--- START ---

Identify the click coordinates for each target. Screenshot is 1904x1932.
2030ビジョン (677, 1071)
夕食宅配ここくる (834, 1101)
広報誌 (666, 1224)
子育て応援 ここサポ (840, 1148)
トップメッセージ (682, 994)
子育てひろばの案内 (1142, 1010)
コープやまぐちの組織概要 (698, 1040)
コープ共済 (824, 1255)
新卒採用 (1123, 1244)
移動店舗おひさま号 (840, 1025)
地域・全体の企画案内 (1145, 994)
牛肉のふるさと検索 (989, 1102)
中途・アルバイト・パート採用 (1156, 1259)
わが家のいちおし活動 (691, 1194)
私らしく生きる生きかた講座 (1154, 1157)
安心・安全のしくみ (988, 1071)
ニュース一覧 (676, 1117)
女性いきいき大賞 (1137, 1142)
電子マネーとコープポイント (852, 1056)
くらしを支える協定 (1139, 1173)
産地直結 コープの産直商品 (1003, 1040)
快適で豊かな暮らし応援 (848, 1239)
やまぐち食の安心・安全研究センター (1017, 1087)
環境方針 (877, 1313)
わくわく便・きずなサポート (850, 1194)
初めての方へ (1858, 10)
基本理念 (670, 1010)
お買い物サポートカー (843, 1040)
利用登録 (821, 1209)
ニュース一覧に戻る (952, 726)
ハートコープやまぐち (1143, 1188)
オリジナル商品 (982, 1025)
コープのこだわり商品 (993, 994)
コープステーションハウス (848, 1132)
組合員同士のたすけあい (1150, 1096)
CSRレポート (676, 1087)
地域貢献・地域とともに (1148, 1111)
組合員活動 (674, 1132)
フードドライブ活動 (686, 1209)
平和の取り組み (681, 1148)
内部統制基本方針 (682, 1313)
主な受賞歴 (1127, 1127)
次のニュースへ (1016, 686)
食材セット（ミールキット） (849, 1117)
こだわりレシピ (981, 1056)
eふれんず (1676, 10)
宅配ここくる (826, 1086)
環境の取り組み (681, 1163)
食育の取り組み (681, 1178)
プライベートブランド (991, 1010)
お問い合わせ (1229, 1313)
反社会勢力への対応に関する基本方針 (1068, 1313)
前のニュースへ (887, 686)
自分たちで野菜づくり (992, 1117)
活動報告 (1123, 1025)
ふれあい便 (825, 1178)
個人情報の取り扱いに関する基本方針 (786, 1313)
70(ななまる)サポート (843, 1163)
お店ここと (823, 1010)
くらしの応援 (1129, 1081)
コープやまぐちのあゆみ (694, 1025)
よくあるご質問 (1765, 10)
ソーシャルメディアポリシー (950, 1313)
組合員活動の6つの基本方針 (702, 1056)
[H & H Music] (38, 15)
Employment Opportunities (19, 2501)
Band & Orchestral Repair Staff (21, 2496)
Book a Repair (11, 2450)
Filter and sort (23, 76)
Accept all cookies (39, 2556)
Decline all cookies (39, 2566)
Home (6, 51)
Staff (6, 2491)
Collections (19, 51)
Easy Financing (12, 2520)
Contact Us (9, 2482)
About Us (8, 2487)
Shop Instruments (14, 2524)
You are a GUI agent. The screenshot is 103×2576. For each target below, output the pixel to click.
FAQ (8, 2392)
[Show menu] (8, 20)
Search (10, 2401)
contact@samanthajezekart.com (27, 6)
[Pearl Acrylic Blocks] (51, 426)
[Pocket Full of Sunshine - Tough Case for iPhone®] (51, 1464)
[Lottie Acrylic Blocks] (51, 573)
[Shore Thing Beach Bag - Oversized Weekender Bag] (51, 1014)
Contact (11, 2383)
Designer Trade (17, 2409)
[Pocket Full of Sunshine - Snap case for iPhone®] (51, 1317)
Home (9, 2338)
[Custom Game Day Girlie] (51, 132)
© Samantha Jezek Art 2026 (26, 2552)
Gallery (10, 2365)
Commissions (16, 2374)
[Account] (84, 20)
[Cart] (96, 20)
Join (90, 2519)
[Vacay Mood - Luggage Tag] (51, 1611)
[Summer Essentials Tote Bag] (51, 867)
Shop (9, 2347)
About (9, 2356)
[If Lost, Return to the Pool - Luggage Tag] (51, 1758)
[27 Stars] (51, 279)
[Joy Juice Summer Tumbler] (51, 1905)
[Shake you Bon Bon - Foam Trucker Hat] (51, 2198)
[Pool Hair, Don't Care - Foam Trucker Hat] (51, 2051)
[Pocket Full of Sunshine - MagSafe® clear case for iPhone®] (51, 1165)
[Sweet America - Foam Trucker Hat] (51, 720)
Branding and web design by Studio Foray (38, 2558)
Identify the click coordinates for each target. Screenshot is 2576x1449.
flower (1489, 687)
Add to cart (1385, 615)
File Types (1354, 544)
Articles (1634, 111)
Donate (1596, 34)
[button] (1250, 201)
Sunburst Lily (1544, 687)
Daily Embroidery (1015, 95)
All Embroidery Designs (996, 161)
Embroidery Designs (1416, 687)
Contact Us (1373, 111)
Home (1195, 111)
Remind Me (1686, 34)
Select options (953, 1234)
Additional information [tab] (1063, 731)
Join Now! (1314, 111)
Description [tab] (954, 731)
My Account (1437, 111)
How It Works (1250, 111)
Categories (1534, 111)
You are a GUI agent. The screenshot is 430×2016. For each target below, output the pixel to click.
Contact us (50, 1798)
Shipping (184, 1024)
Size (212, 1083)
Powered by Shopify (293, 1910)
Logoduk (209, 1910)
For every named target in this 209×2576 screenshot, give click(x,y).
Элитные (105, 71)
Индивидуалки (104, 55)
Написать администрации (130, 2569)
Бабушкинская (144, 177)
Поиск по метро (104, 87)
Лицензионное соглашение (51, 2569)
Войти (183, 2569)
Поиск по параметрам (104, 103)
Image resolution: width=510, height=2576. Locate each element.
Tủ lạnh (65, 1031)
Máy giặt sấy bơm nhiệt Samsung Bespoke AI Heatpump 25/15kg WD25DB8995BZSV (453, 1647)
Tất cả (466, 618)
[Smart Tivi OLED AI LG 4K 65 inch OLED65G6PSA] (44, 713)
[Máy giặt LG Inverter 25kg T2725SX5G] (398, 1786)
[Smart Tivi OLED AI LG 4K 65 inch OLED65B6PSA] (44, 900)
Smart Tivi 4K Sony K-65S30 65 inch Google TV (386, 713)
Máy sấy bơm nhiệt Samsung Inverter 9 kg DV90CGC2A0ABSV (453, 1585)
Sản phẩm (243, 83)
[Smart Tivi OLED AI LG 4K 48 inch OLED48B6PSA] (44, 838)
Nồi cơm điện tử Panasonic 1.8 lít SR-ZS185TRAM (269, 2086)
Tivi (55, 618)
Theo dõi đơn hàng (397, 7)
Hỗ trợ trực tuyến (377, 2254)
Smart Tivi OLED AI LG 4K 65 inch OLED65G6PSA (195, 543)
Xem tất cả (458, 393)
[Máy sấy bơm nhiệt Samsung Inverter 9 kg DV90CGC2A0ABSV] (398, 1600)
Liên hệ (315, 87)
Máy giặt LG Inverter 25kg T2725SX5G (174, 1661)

--- END ---

TASK PROMPT ▸
Could you repeat exactly the lines in the listing above from the one with "Designer Trade (17, 2409)" down to the one with "[Shake you Bon"? Include both of those lines.

FINAL ANSWER ▸
Designer Trade (17, 2409)
[Pocket Full of Sunshine - Snap case for iPhone®] (51, 1317)
Home (9, 2338)
[Custom Game Day Girlie] (51, 132)
© Samantha Jezek Art 2026 (26, 2552)
Gallery (10, 2365)
Commissions (16, 2374)
[Account] (84, 20)
[Cart] (96, 20)
Join (90, 2519)
[Vacay Mood - Luggage Tag] (51, 1611)
[Summer Essentials Tote Bag] (51, 867)
Shop (9, 2347)
About (9, 2356)
[If Lost, Return to the Pool - Luggage Tag] (51, 1758)
[27 Stars] (51, 279)
[Joy Juice Summer Tumbler] (51, 1905)
[Shake you Bon Bon - Foam Trucker Hat] (51, 2198)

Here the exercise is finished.